Thursday, August 13, 2015

Laravel beginner tutorial. Traits and facades

Start working with Laravel:

Laravel is offering an already configured virtual machine with everything is needed to learn it, but  for some reason you may not be able to use a virtualized environment (I am in this situation). So I will install Laravel on Windows in my EasyPHP Devserver 14.1 VC11 with PHP 6.

Installing Laravel on Windows
-following on the official documentation found here: http://laravel.com/docs/5.1/installation#basic-configuration
-composer command:

    composer create-project laravel/laravel "C:\...your preffered installation path"

After this, create a virtual host which is pointing to "public" folder under root Laravel project path.
I've heard good things about video tutorials on Laracasts but I prefer a written one.I found the site learninglaravel.com which gives you access for free at most of the content (registration needed):

1. basic routing, controllers and views:  http://learninglaravel.net/laravel5/building-our-first-website
2. authentication   -  some part of the authentication tutorial si available only for paid user so I had to figure it out myself using this tutorial:

      https://laraveltips.wordpress.com/2015/06/15/how-to-make-user-login-and-registration-laravel-5-1
and official documentation at: http://laravel.com/docs/5.1/authentication#included-authenticating

Traits:

In the Authentication process  are used traits. Is the first time when I used the concept so I did a little bit of research:
From PHP manual:   As of PHP 5.4.0, PHP implements a method of code reuse called Traits. 

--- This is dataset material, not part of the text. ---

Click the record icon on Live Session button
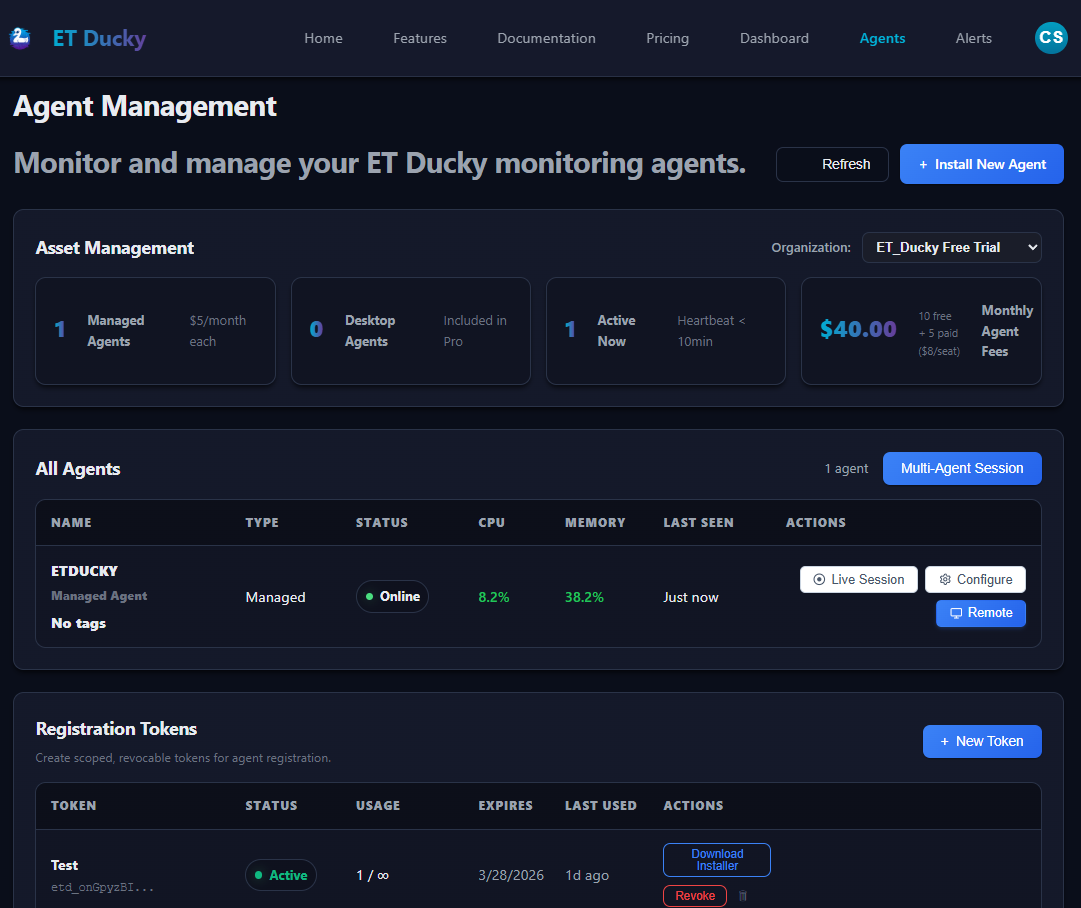 click(819, 579)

Traits are a mechanism for code reuse in single inheritance languages such as PHP. A Trait is intended to reduce some limitations of single inheritance by enabling a developer to reuse sets of methods freely in several independent classes living in different class hierarchies. The semantics of the combination of Traits and classes is defined in a way which reduces complexity, and avoids the typical problems associated with multiple inheritance and Mixins. 

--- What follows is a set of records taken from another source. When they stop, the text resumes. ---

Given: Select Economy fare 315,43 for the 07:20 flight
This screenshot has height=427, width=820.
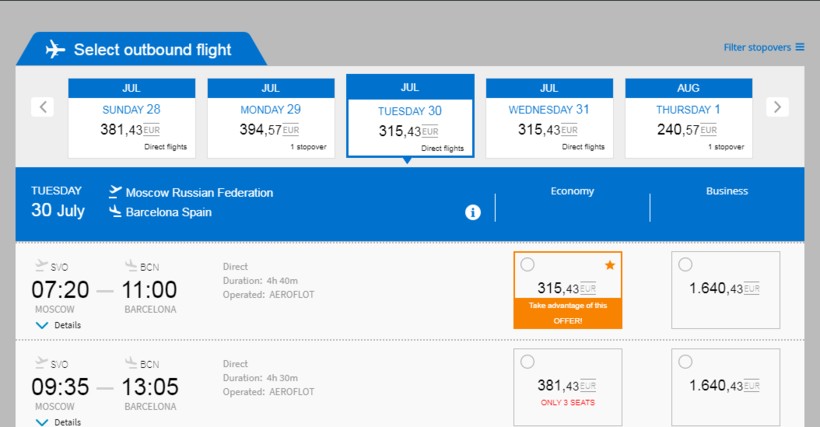Looking at the screenshot, I should pos(528,265).
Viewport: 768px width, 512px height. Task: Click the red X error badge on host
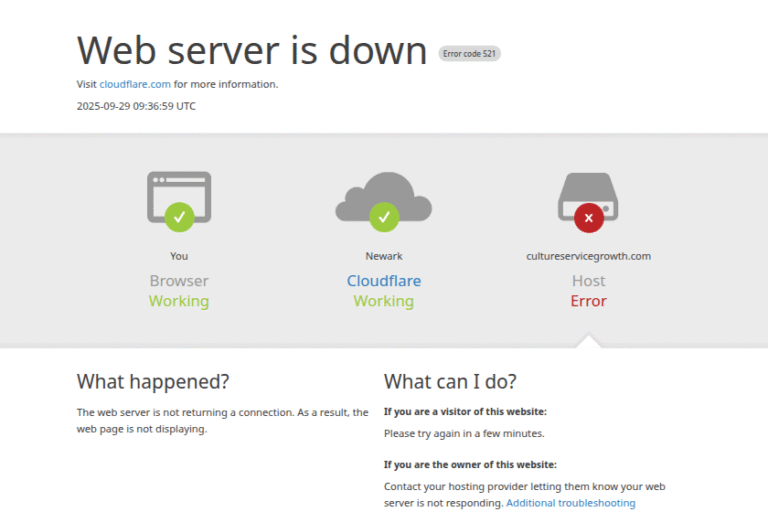tap(588, 216)
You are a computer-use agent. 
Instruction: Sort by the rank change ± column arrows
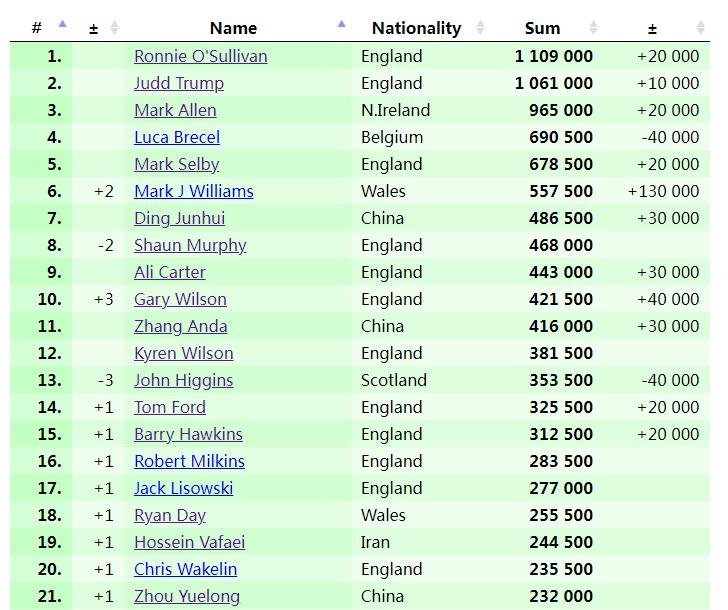(114, 28)
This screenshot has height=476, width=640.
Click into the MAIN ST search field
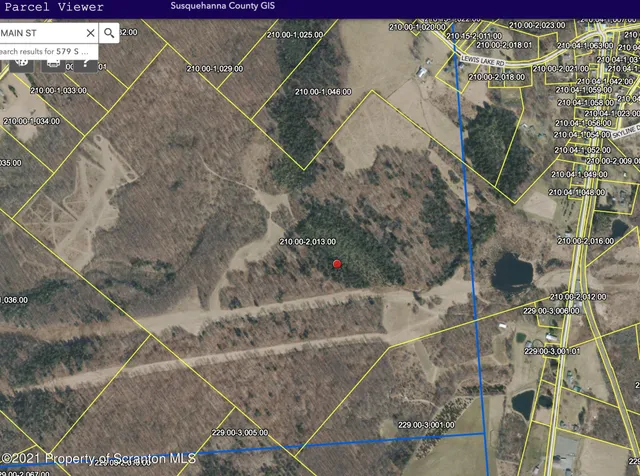(x=40, y=33)
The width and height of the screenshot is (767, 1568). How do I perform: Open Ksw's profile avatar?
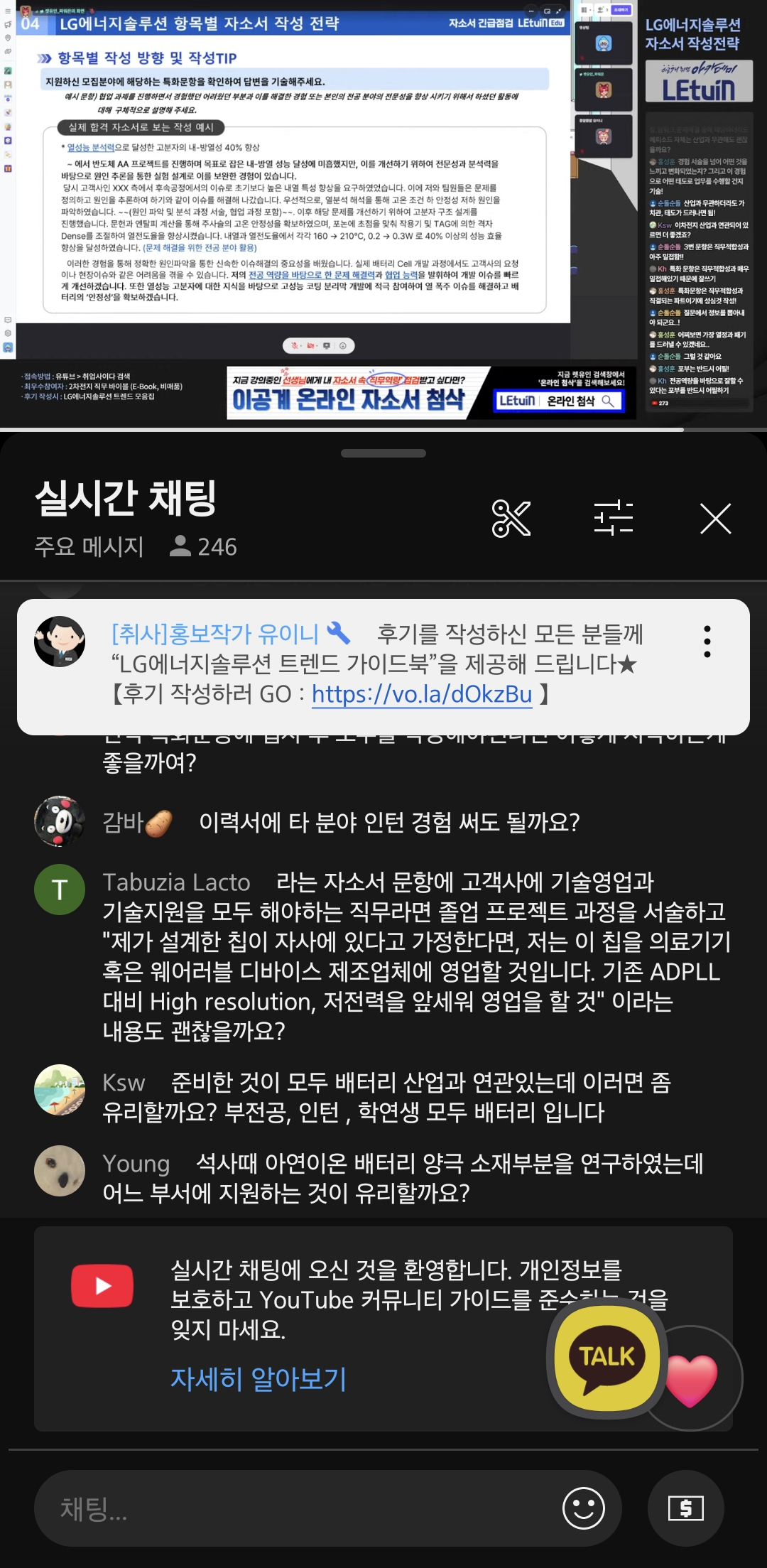(60, 1090)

A Trait is similar to a class, but only intended to group functionality in a fine-grained and consistent way. It is not possible to instantiate a Trait on its own. It is an addition to traditional inheritance and enables horizontal composition of behavior; that is, the application of class members without requiring inheritance. 

Facades:

From http://laravel.com/docs/5.0/facades 
Facades provide a "static" interface to classes that are available in the application's service container. Laravel ships with many facades, and you have probably been using them without even knowing it! Laravel "facades" serve as "static proxies" to underlying classes in the service container, providing the benefit of a terse, expressive syntax while maintaining more testability and flexibility than traditional static methods.